Confusion and shocking. Two words appeared to be what I am feeling right now. Here's what happened. I wanna apply for private medical school as a backup. Among many I chose UniKL, because it's under MARA. I passed the requirement to apply but they asked for an essay entitled 'What Motivates You To Become a Doctor?'
I took 3 weeks to draft one, because I felt weights on my fingers while trying to tell people what inside my mind onto the white blank papers. Finished drafting then I always bring along the notebook containing the drafted essay wherever I go. I want to type it down but then I kept procrastinating. The dateline was said to be on the 31st May so I thought I would have time to type the essay down after enjoying Sabah.
I was wrong. Even after almost 2 weeks returning from the trip, I haven't started to type the essay, in addition the notebook of the drafted essay went missing, searched for it about so many times but couldn't find it. Mana la poie nya menatang tu?

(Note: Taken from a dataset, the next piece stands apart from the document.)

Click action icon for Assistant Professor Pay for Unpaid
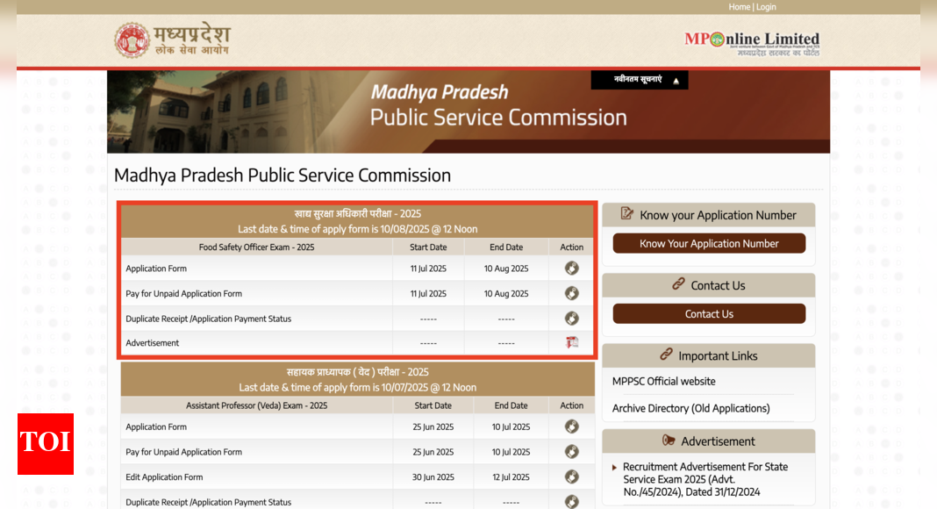 tap(571, 452)
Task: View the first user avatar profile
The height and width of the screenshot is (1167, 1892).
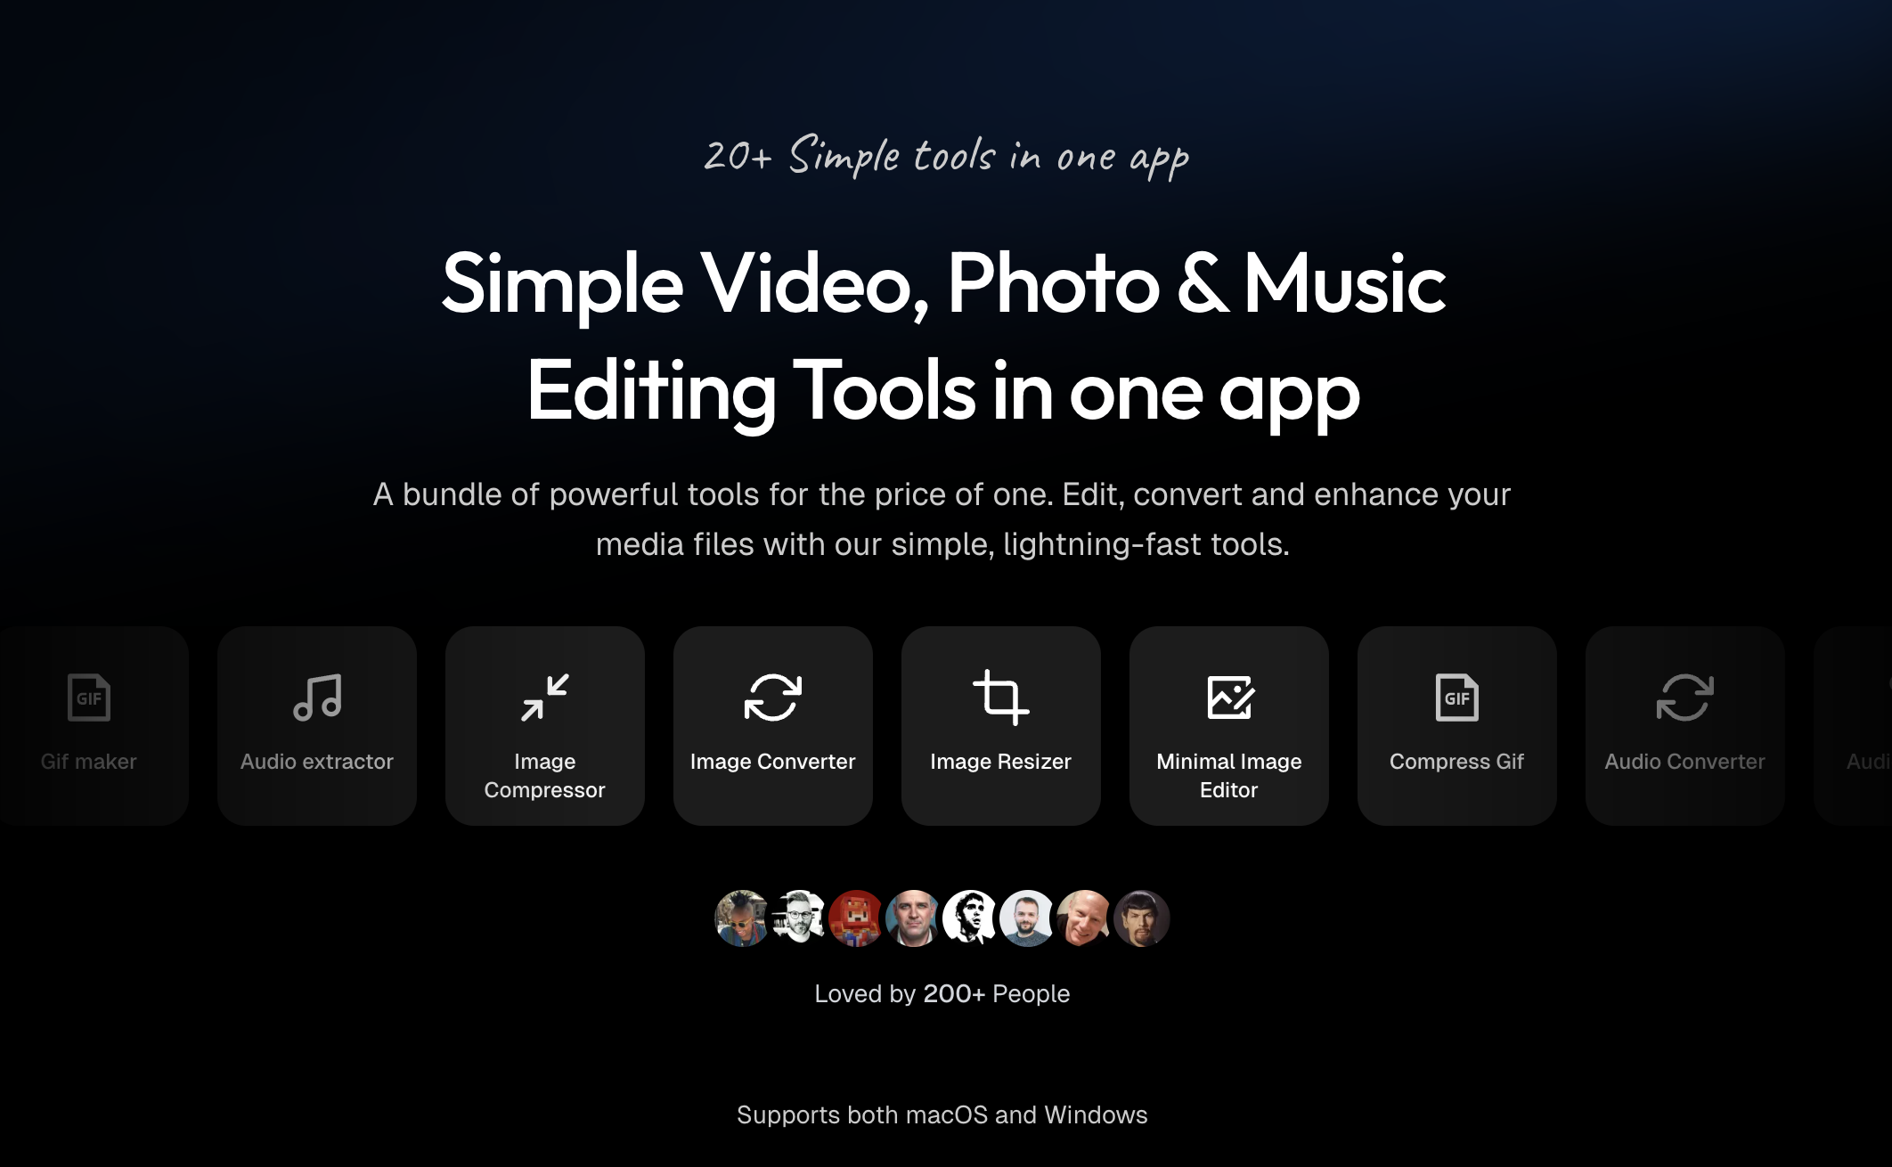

I wanna drafted it again but I felt so heavy and ada je 'blocking' sensation. But yesterday, I knew some kids who had applied, already been call to go for the interview. Of course they are the ones who have submitted the essay. But the interview is on the same day with the Premed registration. Hmmmph. Feeling sad by how I have become, and how I could miss these things. Stupid me.
Told my father that about the bad news, he scolded me for not writing the essay. If I told my mom, boleh kena terajang. Ahhhh....feel bad now. It can't resist, as if I missed one opportunity. Gulp.